Yet Jose Reyes, clearly, was the exuberant face of a Mets team that went 77-85.
The dynamic shortstop won the NL batting title on the final day of the season, drawing some heat after leaving the last game after a bunt single in the first inning. He led the major leagues with 16 triples and was superb in the field. He also made two trips to the disabled list with more hamstring trouble, derailing an MVP-like season.
He’s now in line to file for free agency after the World Series. Alderson said Thursday he expected discussions to begin with Reyes’ agent “in the next day or two.”
Alderson also confirmed that the team’s payroll would be in the range of $100-110 million next year, down from more than $140 million this year.
“We were fortunate to experience an outstanding year from Jose. There is obviously some uncertainty as to where he’s going to be next year,” Alderson said. “We will see where that takes us.”
“We will try to be as creative as we possibly can and look at what’s available across the board,” he said.
But can owner Fred Wilpon, who told Sports Illustrated this spring the Mets were “bleeding cash,” afford one of this offseason’s most desirable free agents?
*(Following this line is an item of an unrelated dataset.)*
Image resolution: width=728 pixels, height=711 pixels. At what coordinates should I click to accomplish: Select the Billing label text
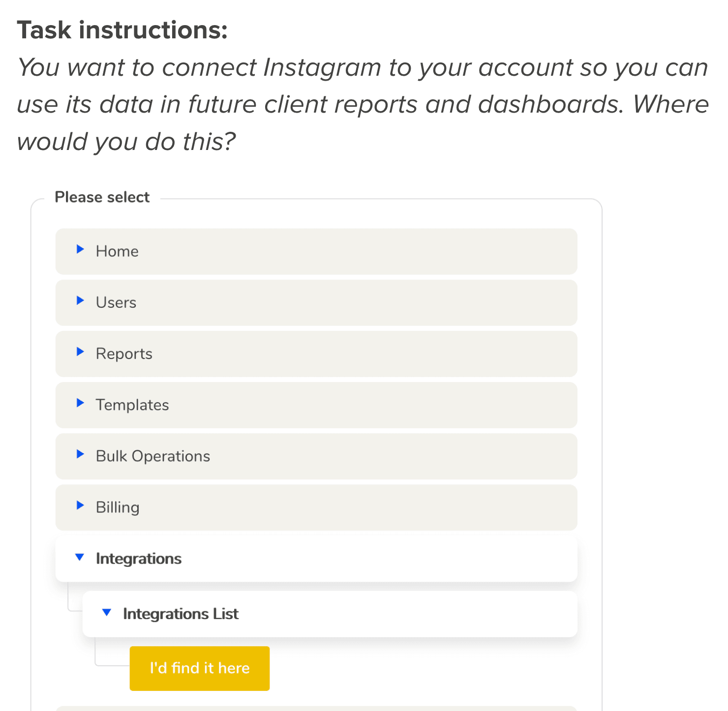tap(118, 507)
Can he afford not to keep the team’s most popular player and biggest draw?
The biggest win for the Mets this season may have come this week in a federal courthouse.
The team’s owners have been relieved from much of a $1 billion lawsuit filed on behalf of the victims of Bernard Madoff’s Ponzi scheme. Whether that gives the financially hobbled ballclub more flexibility to retain Reyes remains to be seen.
Mets fans will be watching, for sure, after New York’s third straight losing season and fifth in a row without a playoff appearance.
Despite the losing record, the Mets did make strides on the field under the enthusiastic Collins in his first managerial job since 1999. Their real trouble, though, came in the board room.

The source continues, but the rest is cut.